Büyüme hızı kafa karışıklığının en çok yaşandığı veri. Üstelik bu bir ülke için en önemli veri.

Alıp satıyoruz, üretip tüketiyoruz, yatırım yapıyoruz; sonra tüm hesabı ortaya koyuyor ve bir büyüklük hesaplıyoruz. Bunu da bir önceki yılla kıyaslıyor ve farka bakarak “Şu kadar büyüdük ya da küçüldük” diyoruz.

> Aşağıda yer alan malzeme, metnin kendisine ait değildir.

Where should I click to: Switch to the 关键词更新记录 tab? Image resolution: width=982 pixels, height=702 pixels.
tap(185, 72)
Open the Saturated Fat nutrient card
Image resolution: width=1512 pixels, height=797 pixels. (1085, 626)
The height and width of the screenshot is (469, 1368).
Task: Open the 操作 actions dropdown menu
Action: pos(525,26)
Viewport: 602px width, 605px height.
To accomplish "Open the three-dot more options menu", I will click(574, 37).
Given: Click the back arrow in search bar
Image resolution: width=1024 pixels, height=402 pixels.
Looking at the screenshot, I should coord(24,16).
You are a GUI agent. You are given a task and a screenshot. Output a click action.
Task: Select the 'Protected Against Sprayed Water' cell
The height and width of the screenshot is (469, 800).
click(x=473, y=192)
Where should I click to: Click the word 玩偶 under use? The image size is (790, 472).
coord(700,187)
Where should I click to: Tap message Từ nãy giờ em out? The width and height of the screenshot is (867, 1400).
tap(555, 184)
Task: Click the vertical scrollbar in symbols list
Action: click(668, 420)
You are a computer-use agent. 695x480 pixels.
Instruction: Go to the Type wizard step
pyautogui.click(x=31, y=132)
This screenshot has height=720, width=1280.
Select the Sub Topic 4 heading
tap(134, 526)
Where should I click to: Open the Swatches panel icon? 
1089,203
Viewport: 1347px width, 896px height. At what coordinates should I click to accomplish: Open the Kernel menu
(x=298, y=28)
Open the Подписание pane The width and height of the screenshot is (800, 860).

İyi de bu farkı nasıl izah edersek en doğruyu bulmuş oluruz? Cari fiyatlarla yapsak, artışın içinde enflasyon da var, olmaz. Enflasyon kadar büyümüşsek bunun ne önemi olabilir ki?

O yüzden en iyisi enflasyondan arındırılmış sabit fiyatlara göre olan veriyi kullanmak. Zaten genellikle böyle yapılıyor. Doğrusu da bu. Bakıyoruz geçen yıla, yüzde 7.4’lük bir büyüme yakalamışız. Öngördüğümüzün de, daha sonra tahmin ettiğimizin de üstünde gayet iyi bir oran. Dünya ölçeğinde de yüksek bir oran üstelik.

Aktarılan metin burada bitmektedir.